* [YOUR OBJECTIVE]: Rewrite every one of the rows below, changing "Instruction" to "Goal" wherever it occurs and keeping the rest the same.

* [TASK INPUTS]:
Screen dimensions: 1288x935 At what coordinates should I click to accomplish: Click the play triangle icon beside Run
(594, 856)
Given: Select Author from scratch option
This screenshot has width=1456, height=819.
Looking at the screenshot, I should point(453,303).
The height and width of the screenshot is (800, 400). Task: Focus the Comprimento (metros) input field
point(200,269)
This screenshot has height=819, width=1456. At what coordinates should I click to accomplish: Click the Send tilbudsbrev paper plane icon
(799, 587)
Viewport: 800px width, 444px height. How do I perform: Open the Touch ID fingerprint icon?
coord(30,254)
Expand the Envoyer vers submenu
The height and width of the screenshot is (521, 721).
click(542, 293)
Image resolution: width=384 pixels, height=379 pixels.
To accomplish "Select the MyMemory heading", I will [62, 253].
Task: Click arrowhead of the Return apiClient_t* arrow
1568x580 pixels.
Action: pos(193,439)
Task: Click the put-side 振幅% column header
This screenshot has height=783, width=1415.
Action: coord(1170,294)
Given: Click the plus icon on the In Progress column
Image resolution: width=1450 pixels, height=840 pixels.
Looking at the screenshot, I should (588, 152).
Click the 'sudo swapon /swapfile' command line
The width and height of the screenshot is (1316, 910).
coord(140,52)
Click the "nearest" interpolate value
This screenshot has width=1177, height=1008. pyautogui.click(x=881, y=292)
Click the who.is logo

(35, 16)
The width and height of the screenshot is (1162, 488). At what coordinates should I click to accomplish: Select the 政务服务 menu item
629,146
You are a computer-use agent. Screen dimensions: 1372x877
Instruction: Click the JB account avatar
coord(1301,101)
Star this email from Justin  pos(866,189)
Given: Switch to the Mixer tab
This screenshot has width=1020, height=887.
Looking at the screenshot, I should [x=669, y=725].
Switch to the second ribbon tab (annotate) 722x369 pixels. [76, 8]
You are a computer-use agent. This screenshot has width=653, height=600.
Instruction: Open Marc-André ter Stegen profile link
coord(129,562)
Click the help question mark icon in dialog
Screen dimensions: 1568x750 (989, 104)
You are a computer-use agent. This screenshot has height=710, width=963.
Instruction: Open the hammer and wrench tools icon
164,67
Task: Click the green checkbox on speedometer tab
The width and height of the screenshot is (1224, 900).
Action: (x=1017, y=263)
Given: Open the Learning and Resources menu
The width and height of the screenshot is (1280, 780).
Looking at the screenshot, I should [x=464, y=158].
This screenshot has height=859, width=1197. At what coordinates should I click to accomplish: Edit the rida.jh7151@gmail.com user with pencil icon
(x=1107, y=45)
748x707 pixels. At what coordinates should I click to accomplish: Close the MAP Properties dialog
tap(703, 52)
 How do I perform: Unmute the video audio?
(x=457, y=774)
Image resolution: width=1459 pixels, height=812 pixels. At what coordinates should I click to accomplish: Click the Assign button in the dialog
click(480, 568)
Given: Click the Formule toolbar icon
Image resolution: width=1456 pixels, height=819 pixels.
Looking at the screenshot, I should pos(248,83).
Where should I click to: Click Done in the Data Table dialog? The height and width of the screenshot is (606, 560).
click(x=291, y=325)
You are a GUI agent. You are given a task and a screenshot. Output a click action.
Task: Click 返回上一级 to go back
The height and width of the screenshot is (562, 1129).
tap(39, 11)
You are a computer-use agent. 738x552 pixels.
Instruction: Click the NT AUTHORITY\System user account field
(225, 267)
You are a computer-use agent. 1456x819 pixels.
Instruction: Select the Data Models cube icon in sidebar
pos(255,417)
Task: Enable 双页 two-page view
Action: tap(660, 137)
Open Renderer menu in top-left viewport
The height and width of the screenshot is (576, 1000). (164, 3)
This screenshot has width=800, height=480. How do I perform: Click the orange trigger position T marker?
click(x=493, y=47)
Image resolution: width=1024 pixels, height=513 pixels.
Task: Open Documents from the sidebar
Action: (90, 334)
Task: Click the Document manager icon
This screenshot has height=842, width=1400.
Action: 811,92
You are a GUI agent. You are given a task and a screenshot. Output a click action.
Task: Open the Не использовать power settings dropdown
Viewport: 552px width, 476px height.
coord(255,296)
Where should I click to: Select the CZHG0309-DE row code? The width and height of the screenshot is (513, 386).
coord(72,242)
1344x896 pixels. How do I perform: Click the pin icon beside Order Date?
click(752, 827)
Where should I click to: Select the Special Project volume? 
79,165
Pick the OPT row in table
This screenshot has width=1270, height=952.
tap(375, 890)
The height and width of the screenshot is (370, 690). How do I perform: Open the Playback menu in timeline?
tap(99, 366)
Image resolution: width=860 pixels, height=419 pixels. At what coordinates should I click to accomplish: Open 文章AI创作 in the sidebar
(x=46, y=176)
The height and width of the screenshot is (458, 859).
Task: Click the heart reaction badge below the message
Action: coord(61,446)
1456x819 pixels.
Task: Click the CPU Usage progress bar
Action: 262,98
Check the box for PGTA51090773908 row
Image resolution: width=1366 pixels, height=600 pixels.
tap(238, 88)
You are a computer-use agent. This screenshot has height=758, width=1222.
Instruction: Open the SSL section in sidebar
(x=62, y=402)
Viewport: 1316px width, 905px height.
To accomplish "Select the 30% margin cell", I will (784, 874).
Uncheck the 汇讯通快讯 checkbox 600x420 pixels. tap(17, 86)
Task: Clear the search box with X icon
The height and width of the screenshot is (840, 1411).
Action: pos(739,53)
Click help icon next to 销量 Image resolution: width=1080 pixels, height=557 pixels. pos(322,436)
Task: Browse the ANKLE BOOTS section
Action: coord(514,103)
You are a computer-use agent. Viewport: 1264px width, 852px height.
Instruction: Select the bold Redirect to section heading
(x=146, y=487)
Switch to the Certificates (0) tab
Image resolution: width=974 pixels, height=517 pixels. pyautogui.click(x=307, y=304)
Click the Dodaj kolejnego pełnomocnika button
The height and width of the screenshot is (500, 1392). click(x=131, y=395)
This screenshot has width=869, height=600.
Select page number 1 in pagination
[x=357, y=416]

* [FINISHED ANSWER]:
Screen dimensions: 1288x935 At what coordinates should I click to accomplish: Click the play triangle icon beside Run
(594, 856)
Given: Select Author from scratch option
This screenshot has width=1456, height=819.
Looking at the screenshot, I should point(453,303).
The height and width of the screenshot is (800, 400). Task: Focus the Comprimento (metros) input field
point(200,269)
This screenshot has height=819, width=1456. At what coordinates should I click to accomplish: Click the Send tilbudsbrev paper plane icon
(799, 587)
Viewport: 800px width, 444px height. How do I perform: Open the Touch ID fingerprint icon?
coord(30,254)
Expand the Envoyer vers submenu
The height and width of the screenshot is (521, 721).
click(542, 293)
Image resolution: width=384 pixels, height=379 pixels.
To accomplish "Select the MyMemory heading", I will [62, 253].
Task: Click arrowhead of the Return apiClient_t* arrow
1568x580 pixels.
Action: pos(193,439)
Task: Click the put-side 振幅% column header
This screenshot has height=783, width=1415.
Action: coord(1170,294)
Given: Click the plus icon on the In Progress column
Image resolution: width=1450 pixels, height=840 pixels.
Looking at the screenshot, I should (588, 152).
Click the 'sudo swapon /swapfile' command line
The width and height of the screenshot is (1316, 910).
coord(140,52)
Click the "nearest" interpolate value
This screenshot has width=1177, height=1008. pyautogui.click(x=881, y=292)
Click the who.is logo

(35, 16)
The width and height of the screenshot is (1162, 488). At what coordinates should I click to accomplish: Select the 政务服务 menu item
629,146
You are a computer-use agent. Screen dimensions: 1372x877
Goal: Click the JB account avatar
coord(1301,101)
Star this email from Justin  pos(866,189)
Given: Switch to the Mixer tab
This screenshot has width=1020, height=887.
Looking at the screenshot, I should [x=669, y=725].
Switch to the second ribbon tab (annotate) 722x369 pixels. [76, 8]
You are a computer-use agent. This screenshot has width=653, height=600.
Goal: Open Marc-André ter Stegen profile link
coord(129,562)
Click the help question mark icon in dialog
Screen dimensions: 1568x750 (989, 104)
You are a computer-use agent. This screenshot has height=710, width=963.
Goal: Open the hammer and wrench tools icon
164,67
Task: Click the green checkbox on speedometer tab
The width and height of the screenshot is (1224, 900).
Action: (x=1017, y=263)
Given: Open the Learning and Resources menu
The width and height of the screenshot is (1280, 780).
Looking at the screenshot, I should [x=464, y=158].
This screenshot has height=859, width=1197. At what coordinates should I click to accomplish: Edit the rida.jh7151@gmail.com user with pencil icon
(x=1107, y=45)
748x707 pixels. At what coordinates should I click to accomplish: Close the MAP Properties dialog
tap(703, 52)
 How do I perform: Unmute the video audio?
(x=457, y=774)
Image resolution: width=1459 pixels, height=812 pixels. At what coordinates should I click to accomplish: Click the Assign button in the dialog
click(480, 568)
Given: Click the Formule toolbar icon
Image resolution: width=1456 pixels, height=819 pixels.
Looking at the screenshot, I should pos(248,83).
Where should I click to: Click Done in the Data Table dialog? The height and width of the screenshot is (606, 560).
click(x=291, y=325)
You are a GUI agent. You are given a task and a screenshot. Output a click action.
Task: Click 返回上一级 to go back
The height and width of the screenshot is (562, 1129).
tap(39, 11)
You are a computer-use agent. 738x552 pixels.
Goal: Click the NT AUTHORITY\System user account field
(225, 267)
You are a computer-use agent. 1456x819 pixels.
Goal: Select the Data Models cube icon in sidebar
pos(255,417)
Task: Enable 双页 two-page view
Action: tap(660, 137)
Open Renderer menu in top-left viewport
The height and width of the screenshot is (576, 1000). (164, 3)
This screenshot has width=800, height=480. How do I perform: Click the orange trigger position T marker?
click(x=493, y=47)
Image resolution: width=1024 pixels, height=513 pixels.
Task: Open Documents from the sidebar
Action: (90, 334)
Task: Click the Document manager icon
This screenshot has height=842, width=1400.
Action: 811,92
You are a GUI agent. You are given a task and a screenshot. Output a click action.
Task: Open the Не использовать power settings dropdown
Viewport: 552px width, 476px height.
coord(255,296)
Where should I click to: Select the CZHG0309-DE row code? The width and height of the screenshot is (513, 386).
coord(72,242)
1344x896 pixels. How do I perform: Click the pin icon beside Order Date?
click(752, 827)
Where should I click to: Select the Special Project volume? 
79,165
Pick the OPT row in table
This screenshot has width=1270, height=952.
tap(375, 890)
The height and width of the screenshot is (370, 690). How do I perform: Open the Playback menu in timeline?
tap(99, 366)
Image resolution: width=860 pixels, height=419 pixels. At what coordinates should I click to accomplish: Open 文章AI创作 in the sidebar
(x=46, y=176)
The height and width of the screenshot is (458, 859).
Task: Click the heart reaction badge below the message
Action: coord(61,446)
1456x819 pixels.
Task: Click the CPU Usage progress bar
Action: 262,98
Check the box for PGTA51090773908 row
Image resolution: width=1366 pixels, height=600 pixels.
tap(238, 88)
You are a computer-use agent. This screenshot has height=758, width=1222.
Goal: Open the SSL section in sidebar
(x=62, y=402)
Viewport: 1316px width, 905px height.
To accomplish "Select the 30% margin cell", I will (784, 874).
Uncheck the 汇讯通快讯 checkbox 600x420 pixels. tap(17, 86)
Task: Clear the search box with X icon
The height and width of the screenshot is (840, 1411).
Action: pos(739,53)
Click help icon next to 销量 Image resolution: width=1080 pixels, height=557 pixels. pos(322,436)
Task: Browse the ANKLE BOOTS section
Action: coord(514,103)
You are a computer-use agent. Viewport: 1264px width, 852px height.
Goal: Select the bold Redirect to section heading
(x=146, y=487)
Switch to the Certificates (0) tab
Image resolution: width=974 pixels, height=517 pixels. pyautogui.click(x=307, y=304)
Click the Dodaj kolejnego pełnomocnika button
The height and width of the screenshot is (500, 1392). click(x=131, y=395)
This screenshot has width=869, height=600.
Select page number 1 in pagination
[x=357, y=416]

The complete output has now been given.